End-to-End Recommender System with Gradient - Part 4: Tuning the Model for Best Performance

In the fourth part of this six-part series, we will improve the result from the model in Part 3 by tuning some of its hyperparameters and demonstrate how the training process can be done in Gradient Workflows.

a month ago   •   7 min read

By Nick Ball
Table of contents

Introduction to Part 4

In the fourth part of this six-part series, we will improve the result from the model in Part 3 by tuning some of its hyperparameters and demonstrate how the training process can be done in Gradient Workflows.

Series parts

Part 1: Posing a business problem
Part 2: Preparing the data
Part 3: Building a TensorFlow model
Part 4: Tuning the model for best performance
Part 5: Deploying the model into production
Part 6: Summary, conclusions, and next steps

Accompanying material

  • The main location for accompanying material to this blog series is the GitHub repository at https://github.com/gradient-ai/Deep-Learning-Recommender-TF .
  • This contains the notebook for the project, deep_learning_recommender_tf.ipynb, which can be run in Gradient Notebooks or the JupyterLab interface, and 3 files for the Gradient Workflow: workflow_train_model.py, workflow-train-model.yaml and workflow-deploy-model.yaml.
  • The repo is designed to be able to be used and followed along without having to refer to the blog series, and vice versa, but they compliment each other.

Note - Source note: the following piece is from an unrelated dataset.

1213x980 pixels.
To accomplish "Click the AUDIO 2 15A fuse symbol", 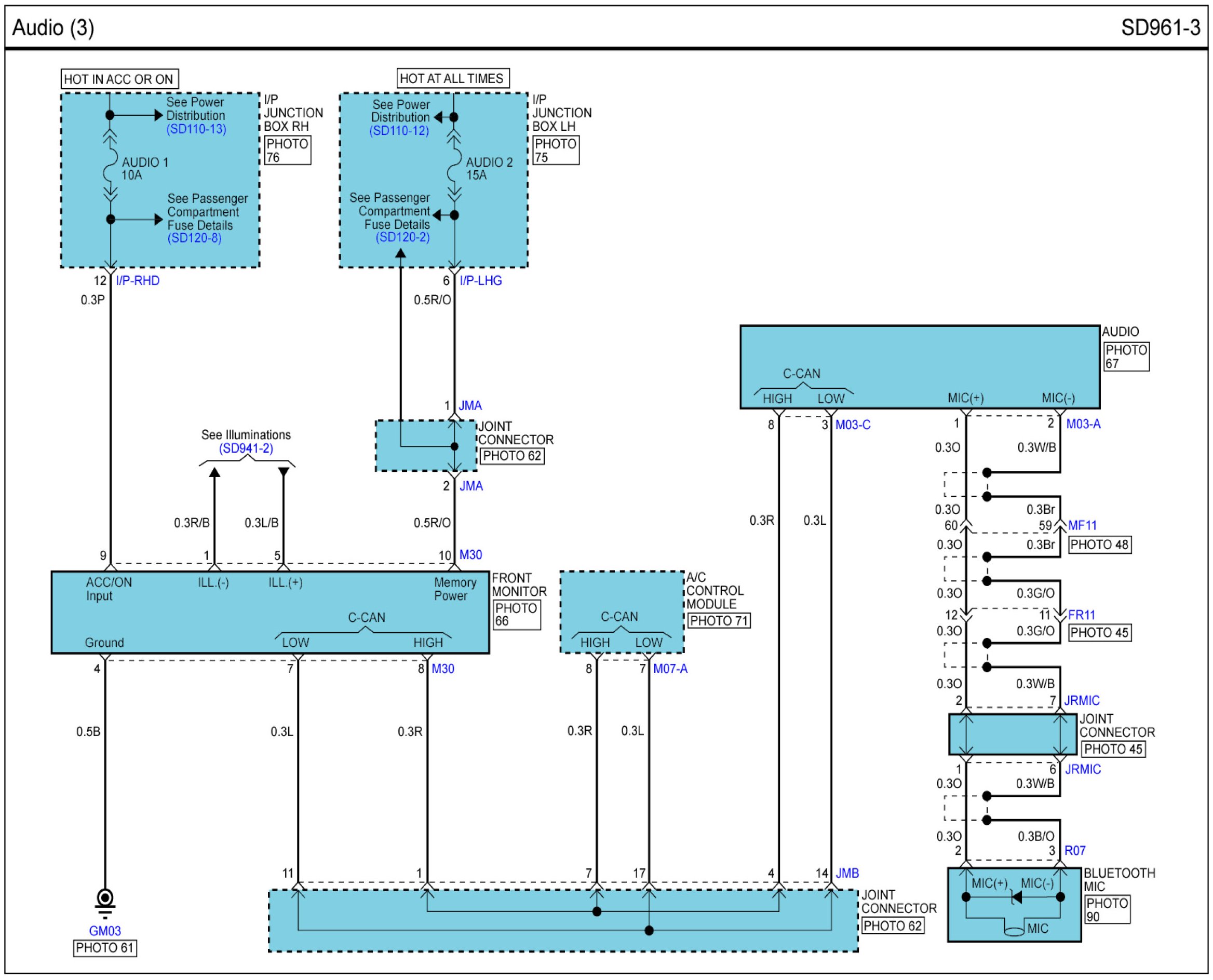I will pos(454,166).
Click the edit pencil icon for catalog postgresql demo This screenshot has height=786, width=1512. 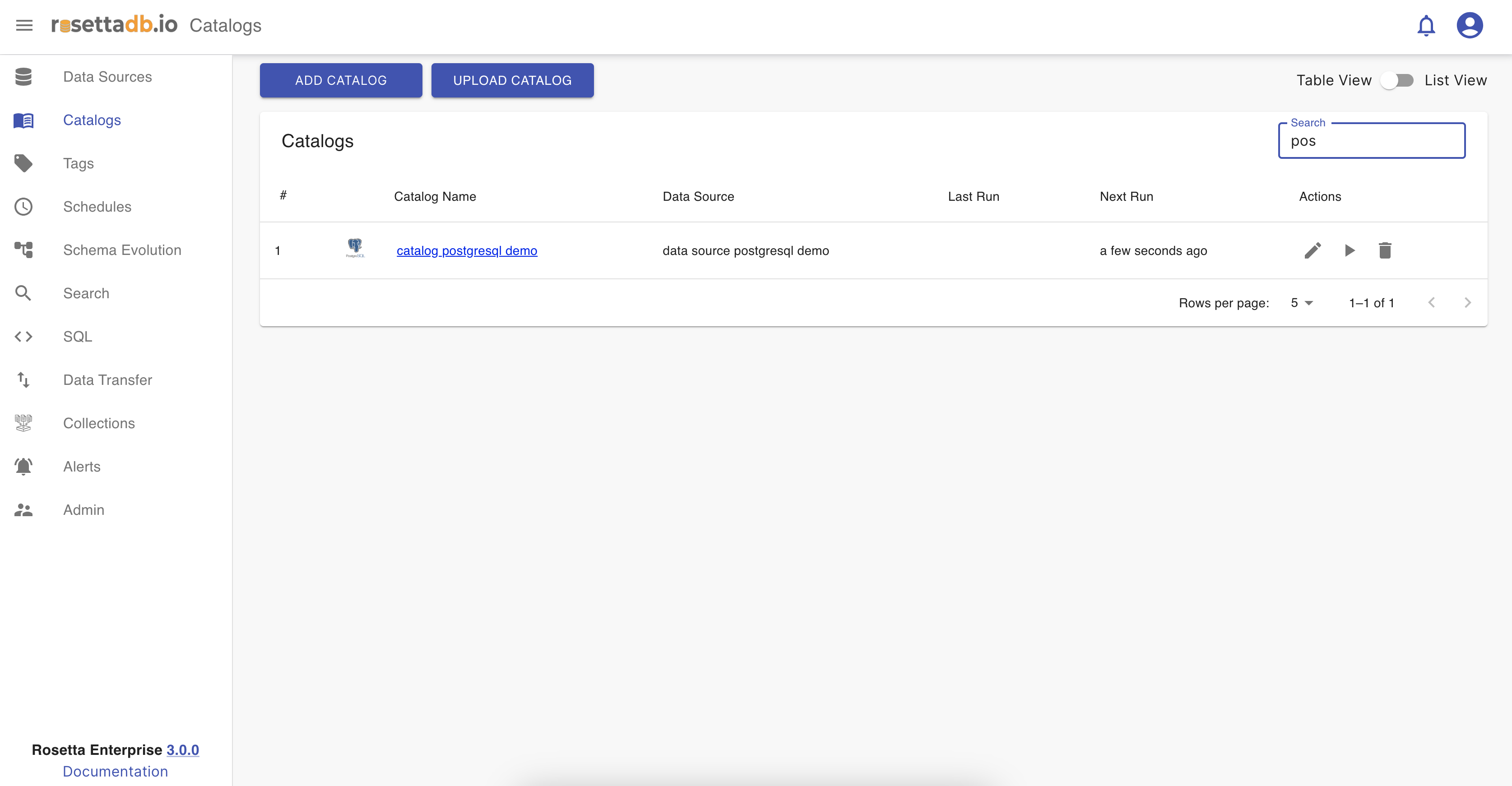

Model deployment support in the Gradient product on public clusters and from Workflows is currently pending, expected in 2021 Q4. Therefore section 5 of the Notebook deep_learning_recommender_tf.ipynb on model deployment is shown but will not yet run.

Tuning in Gradient

In Part 3, we showed how to build and train a basic recommender model. Now we will tune some of the hyperparameters to improve its performance.

While tuning could be done entirely in a Notebook, Gradient also allows hyperparameter tuning as part of Gradient Workflows.

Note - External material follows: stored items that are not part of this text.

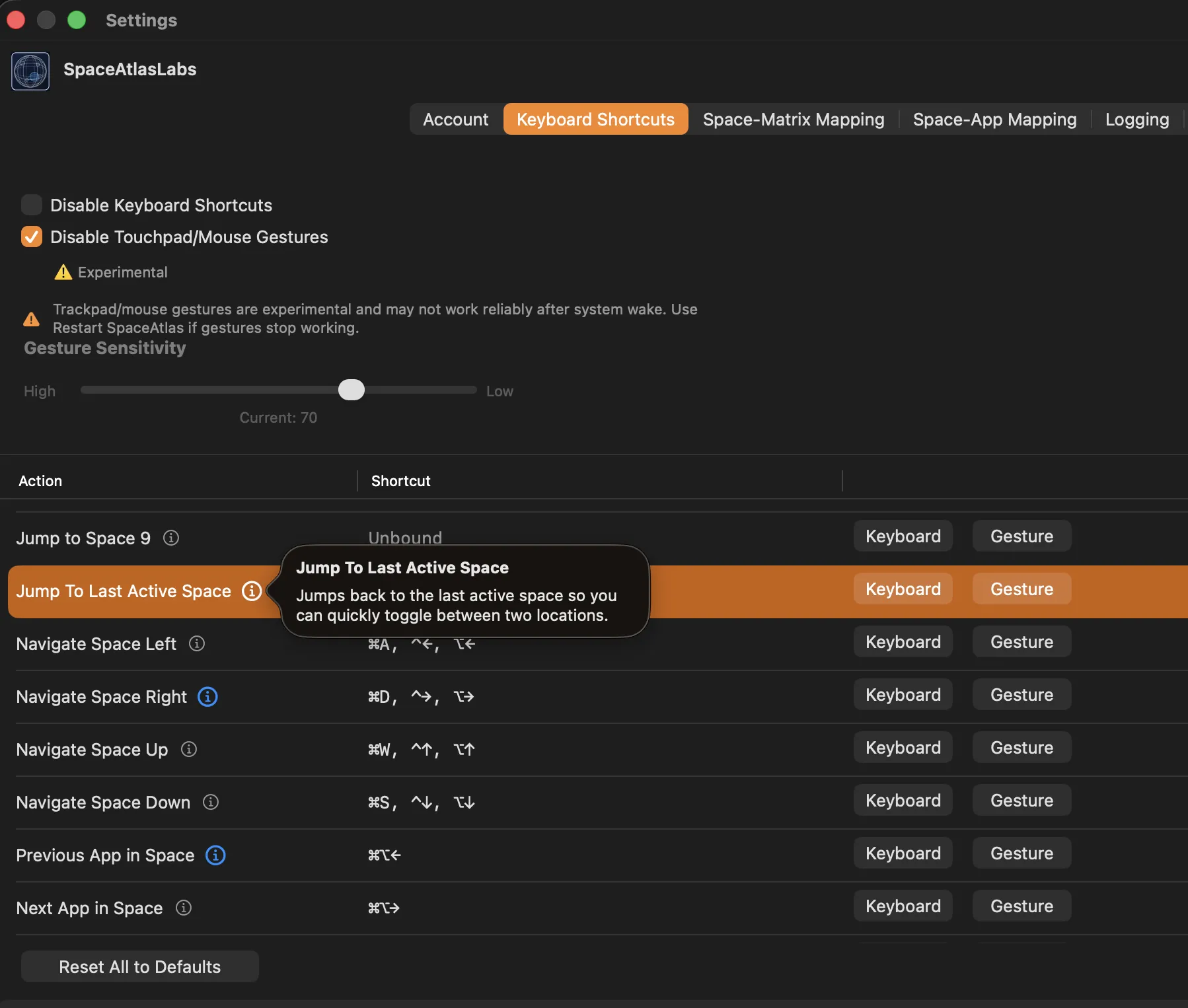The width and height of the screenshot is (1188, 1008).
Task: View info for Jump To Last Active Space
Action: (251, 591)
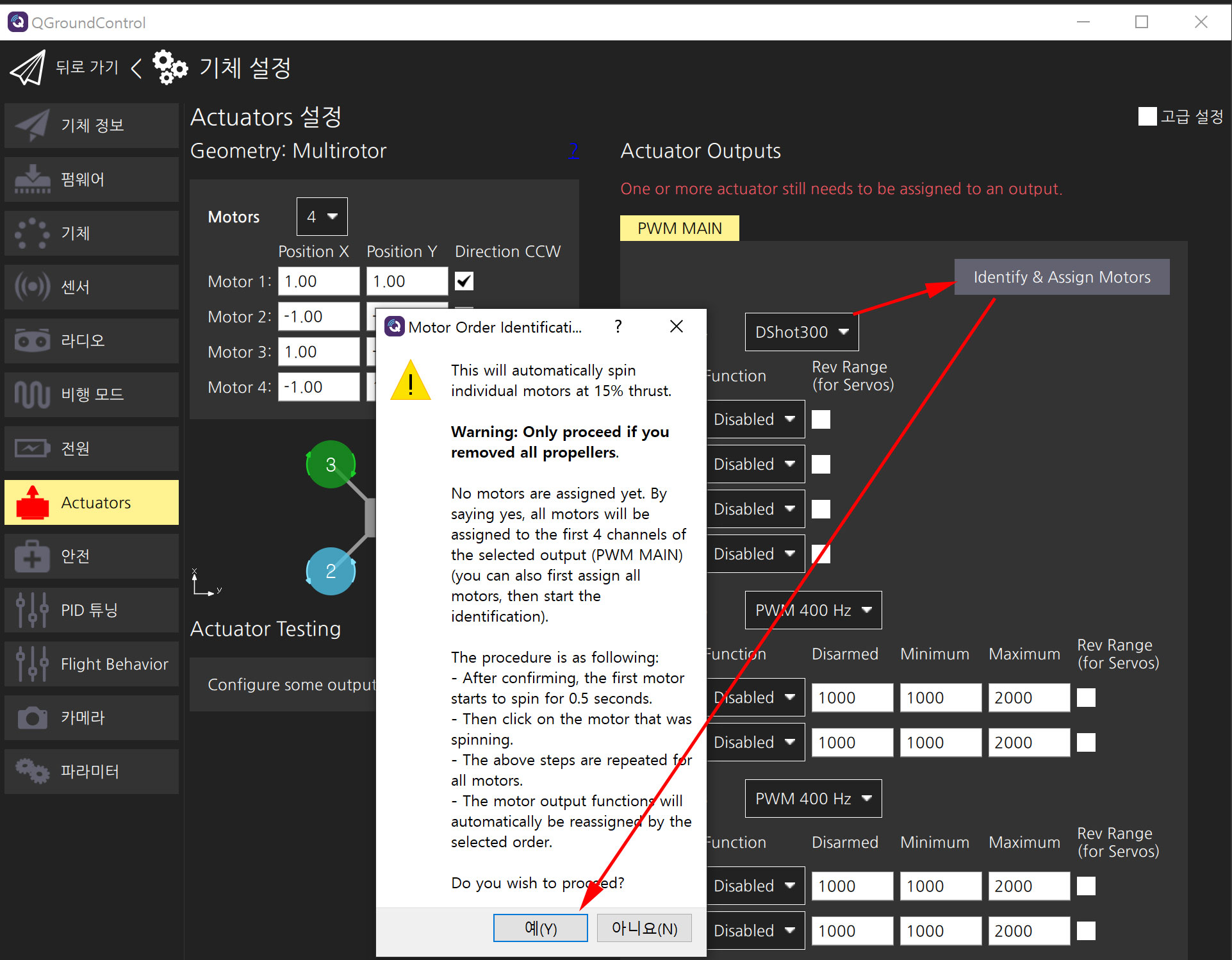Expand the DShot300 protocol dropdown

(801, 332)
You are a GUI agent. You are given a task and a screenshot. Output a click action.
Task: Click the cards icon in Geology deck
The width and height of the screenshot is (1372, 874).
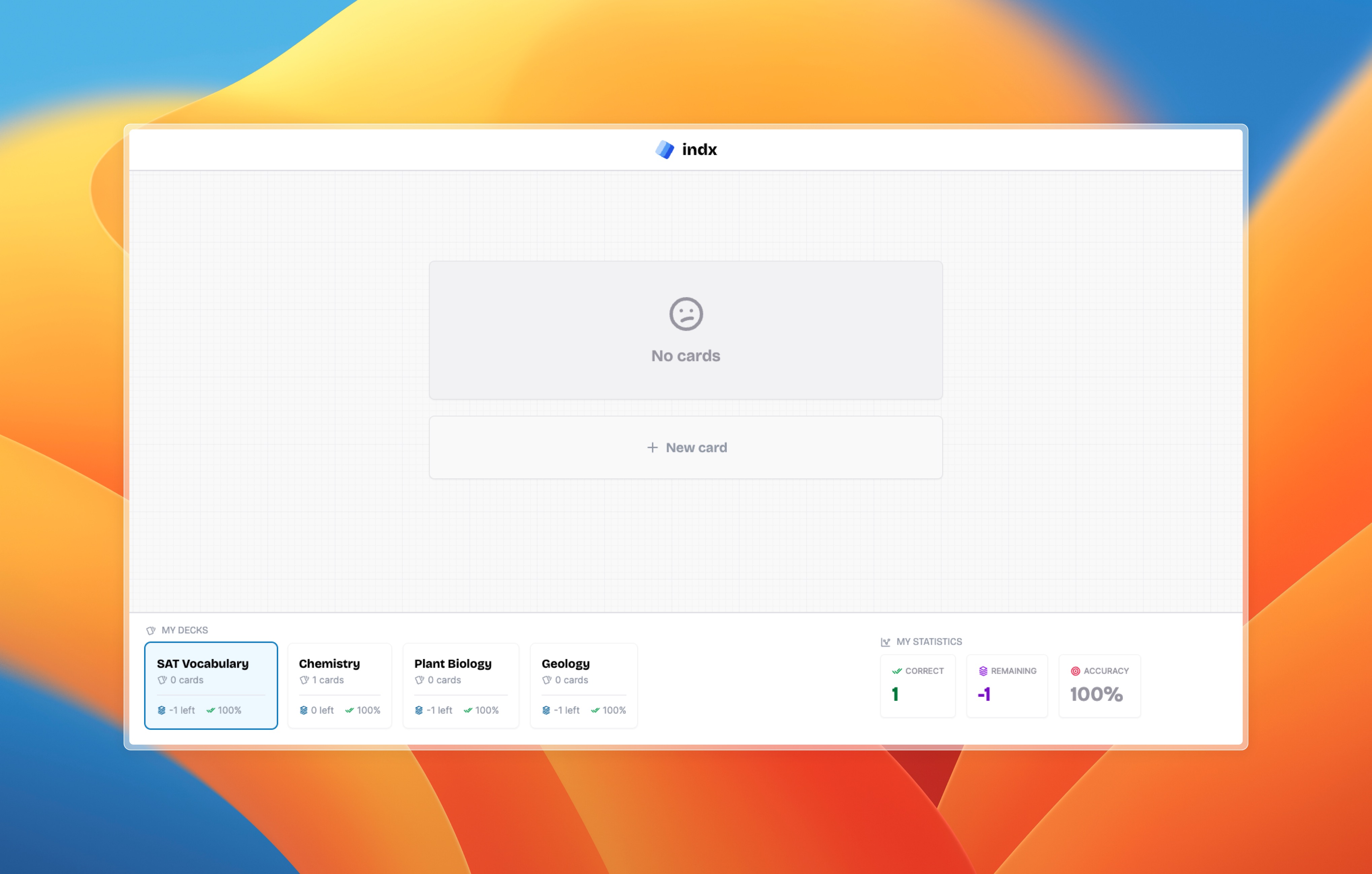tap(547, 680)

The advantage of Gradient Workflows is that we can integrate with Git, Docker containers, and the full definition of run parameters via YAML to enable versioned and reproducible experiments.

Once we have experiments of this nature, we can use Gradient's modern MLOps stack (which includes CI/CD, microservices, Kubernetes, and so on) to deploy models into production.

What we mean when we talk about MLOps

CI/CD refers to continuous integration – in which versions of code and other objects are merged correctly – and continuous deployment – in which software is rapidly deployed and regularly updated in an automated manner.

While CI/CD has become widespread in software development, the concept needs to adapt to fit the ML use case because ML models deal with changing data and are therefore not fixed along the same parameters.

Kubernetes has become the de facto container orchestration system used by machine learning teams to assign compute resources, but is generally regarded as difficult for non-engineer data scientists to configure.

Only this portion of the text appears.